> _EXERCISE BRIEF_: Spot each line in the data below containing "Task" and copy it.

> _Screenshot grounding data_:
━━━━━━━━

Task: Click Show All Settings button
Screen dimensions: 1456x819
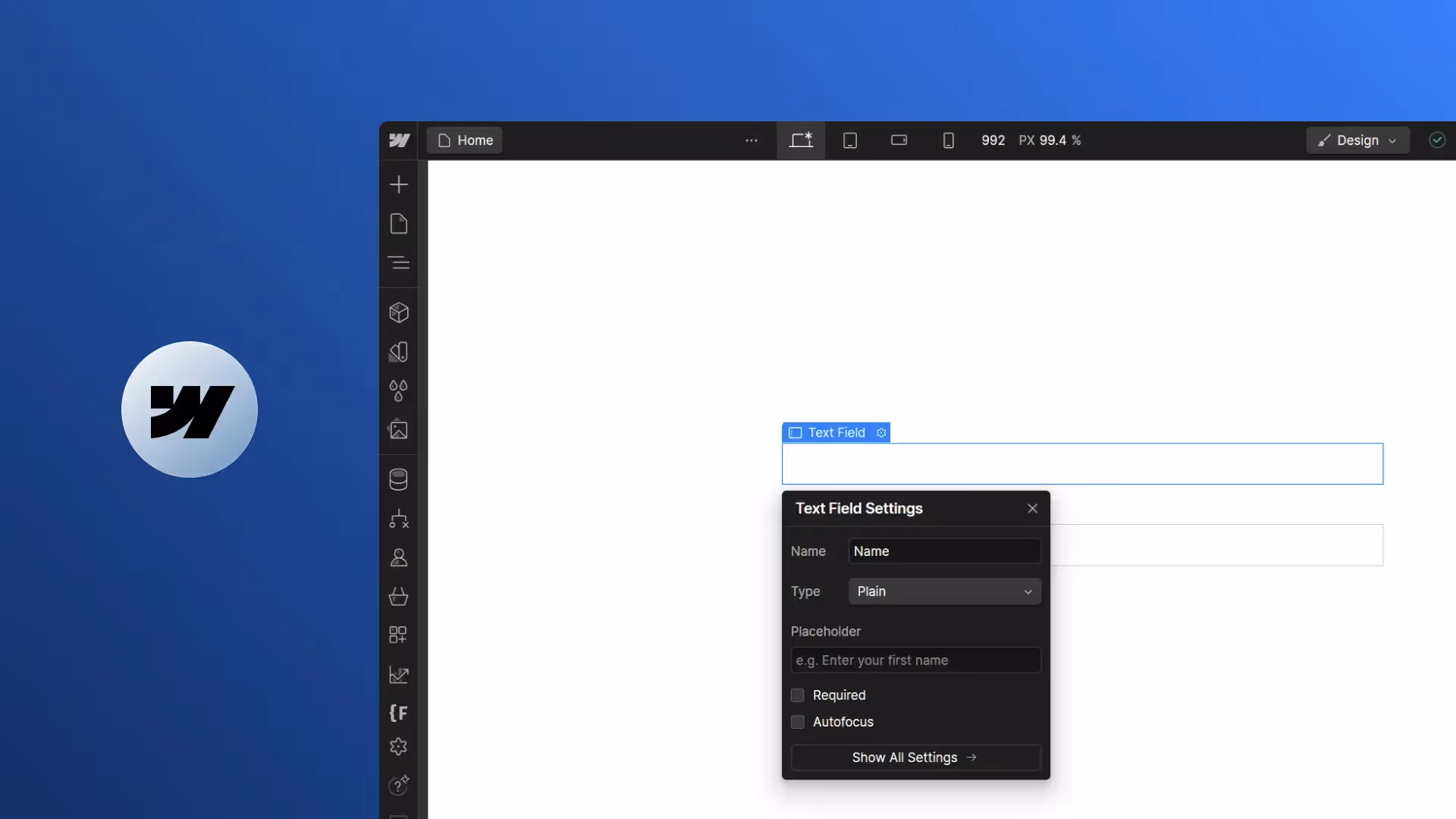Action: pyautogui.click(x=915, y=758)
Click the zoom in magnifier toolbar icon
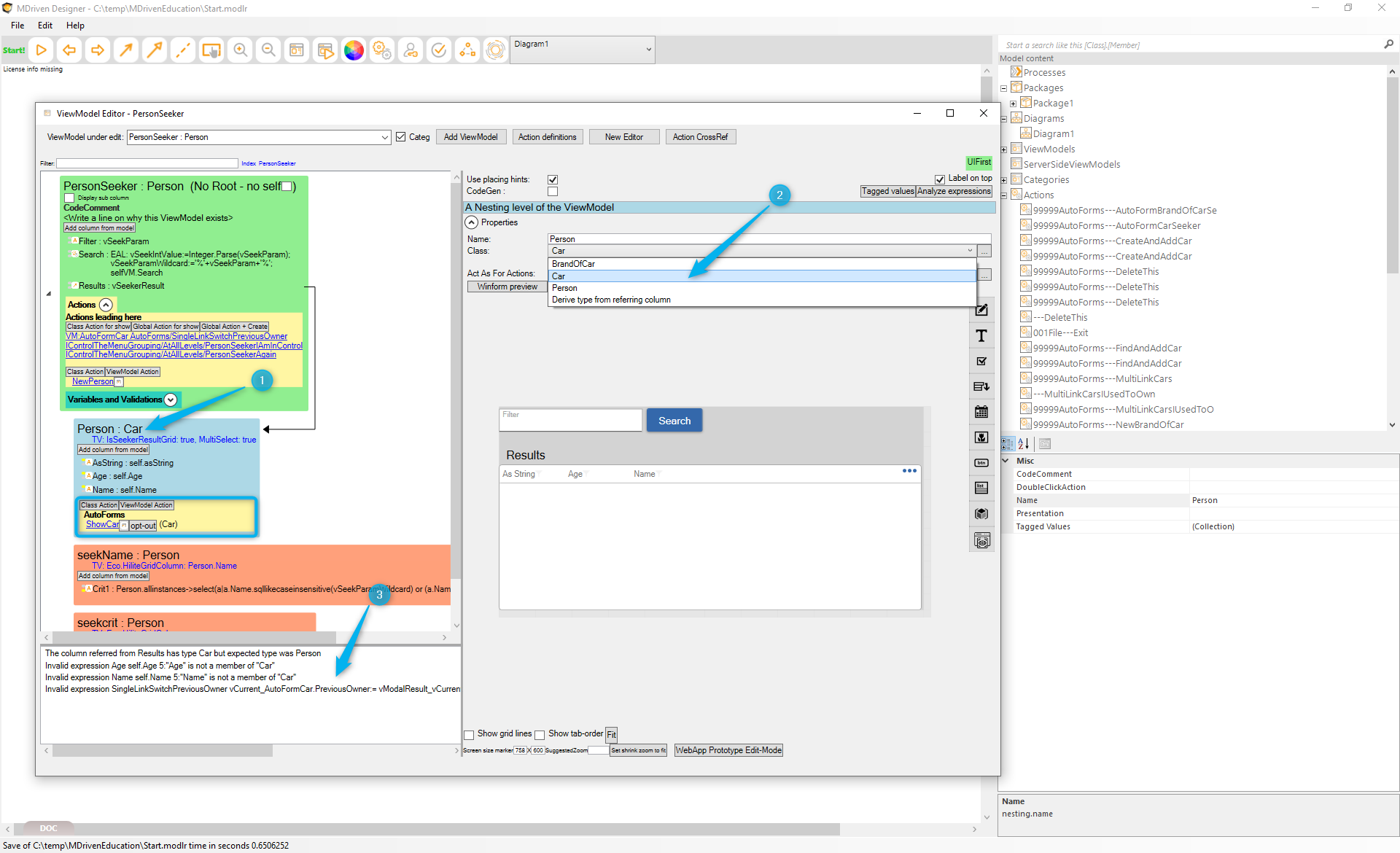Image resolution: width=1400 pixels, height=853 pixels. 240,50
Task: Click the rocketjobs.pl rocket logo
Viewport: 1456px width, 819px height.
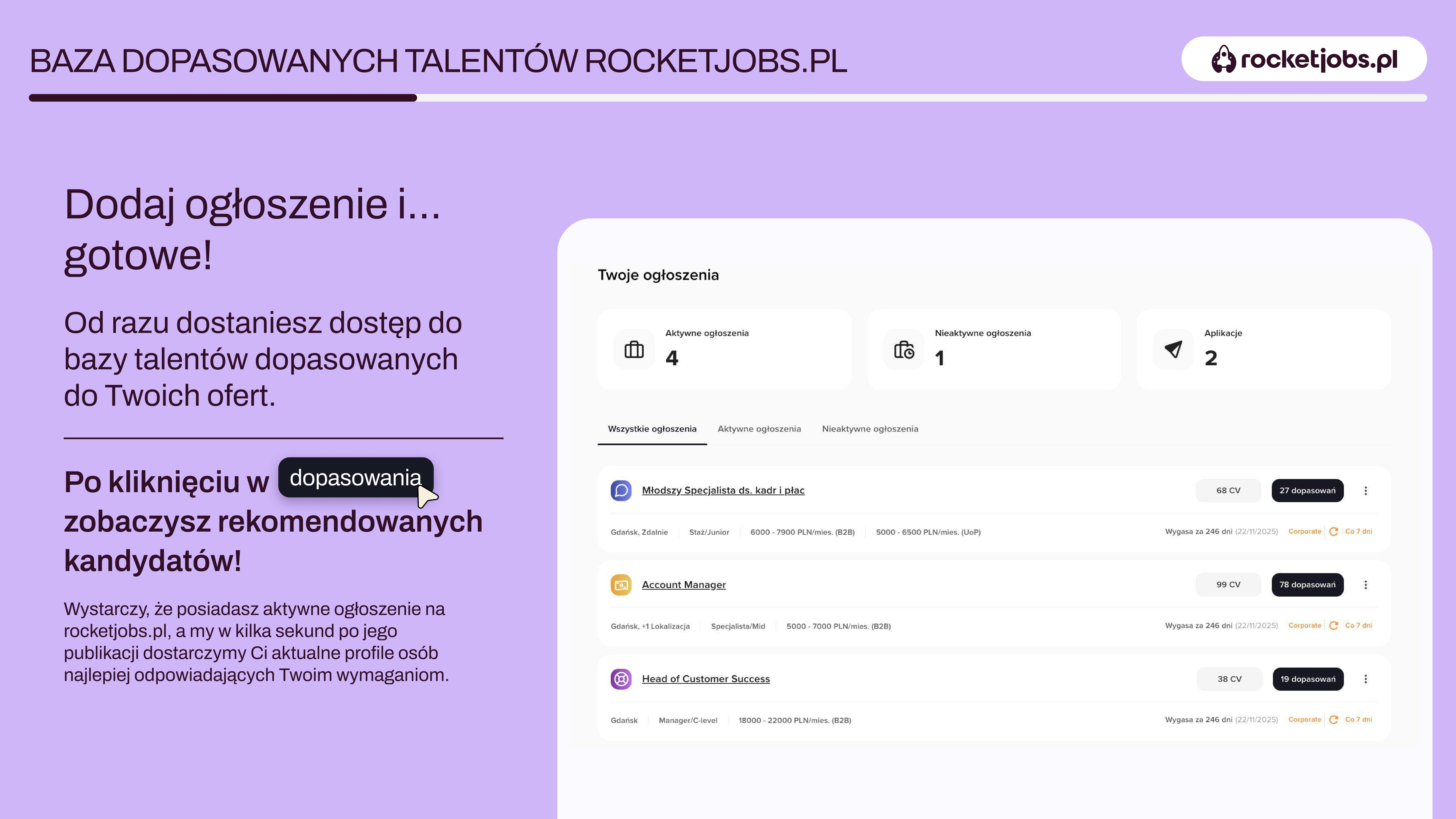Action: [1224, 59]
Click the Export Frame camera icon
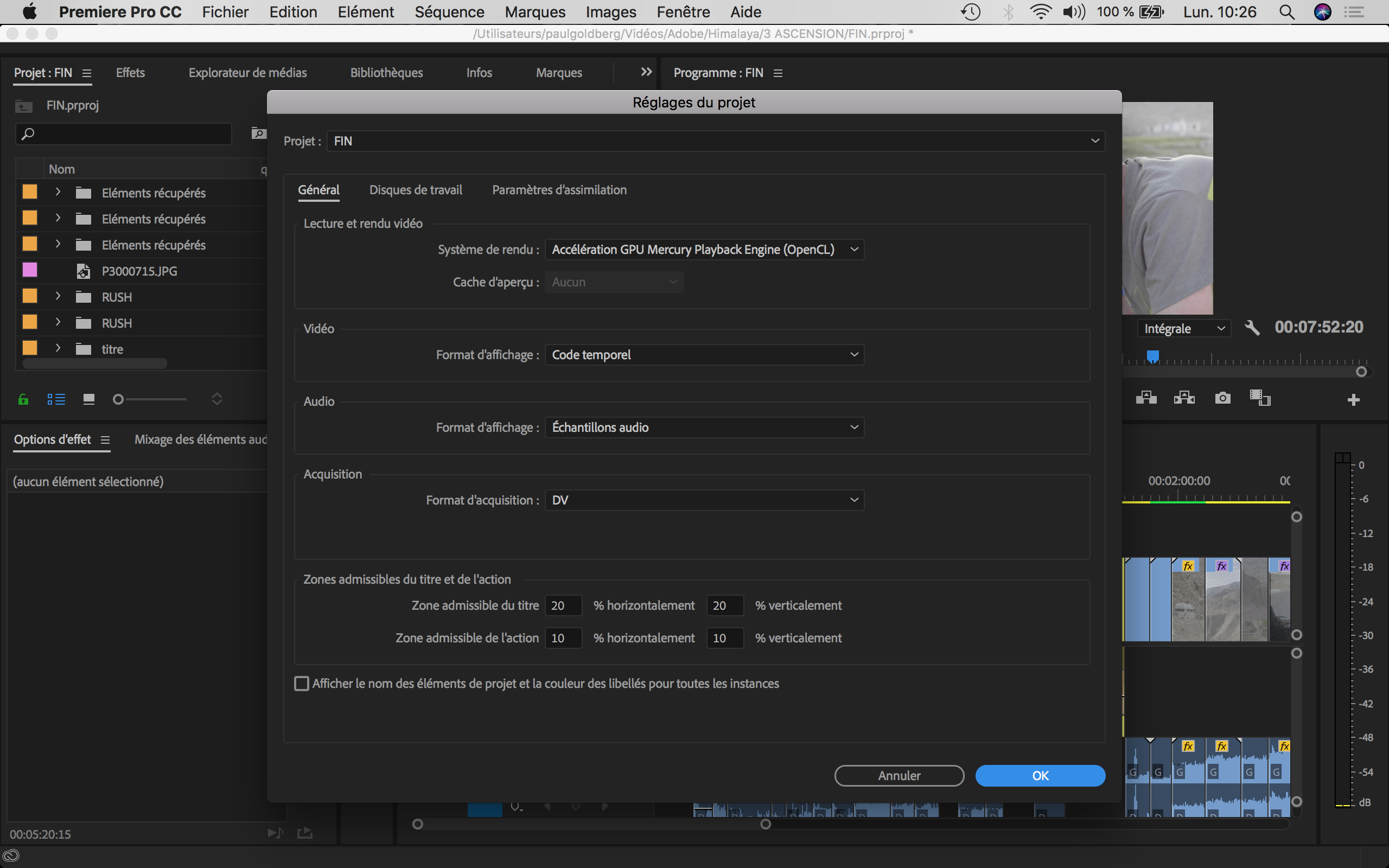Viewport: 1389px width, 868px height. pos(1222,398)
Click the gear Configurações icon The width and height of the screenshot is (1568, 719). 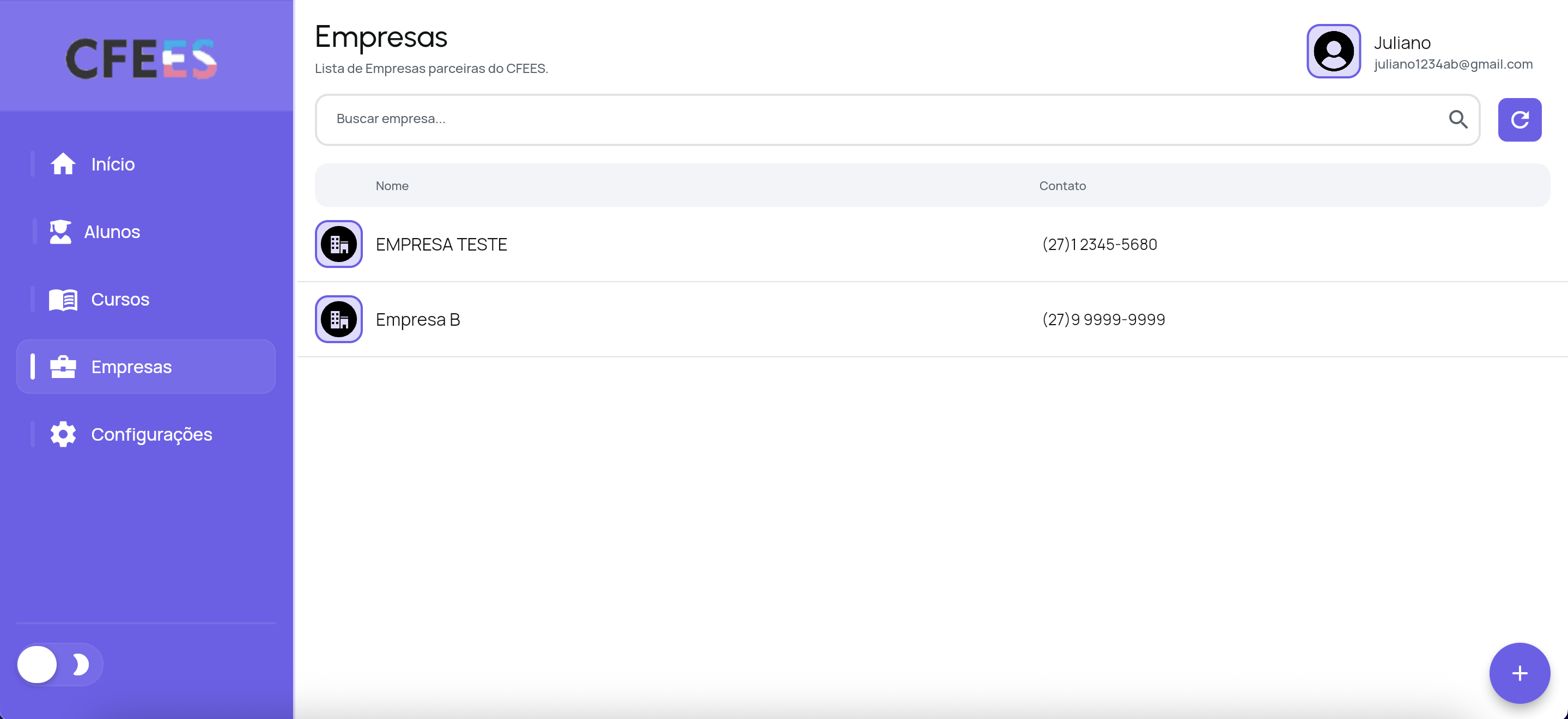tap(63, 434)
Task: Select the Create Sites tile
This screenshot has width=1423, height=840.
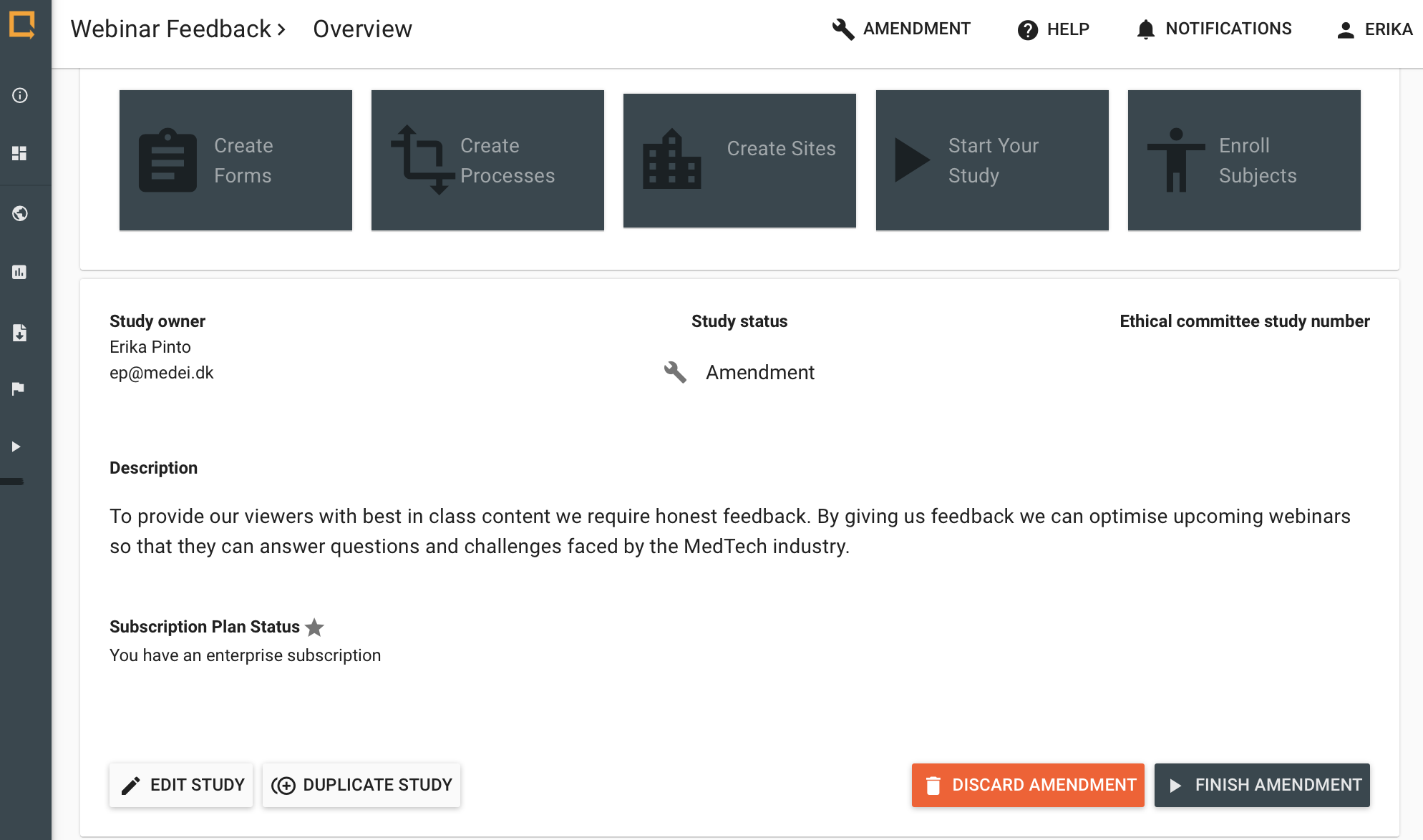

━━━━━━━━

> _EXERCISE RESULT_:
Task: Click Show All Settings button
Task: Click the rocketjobs.pl rocket logo
Task: Select the Create Sites tile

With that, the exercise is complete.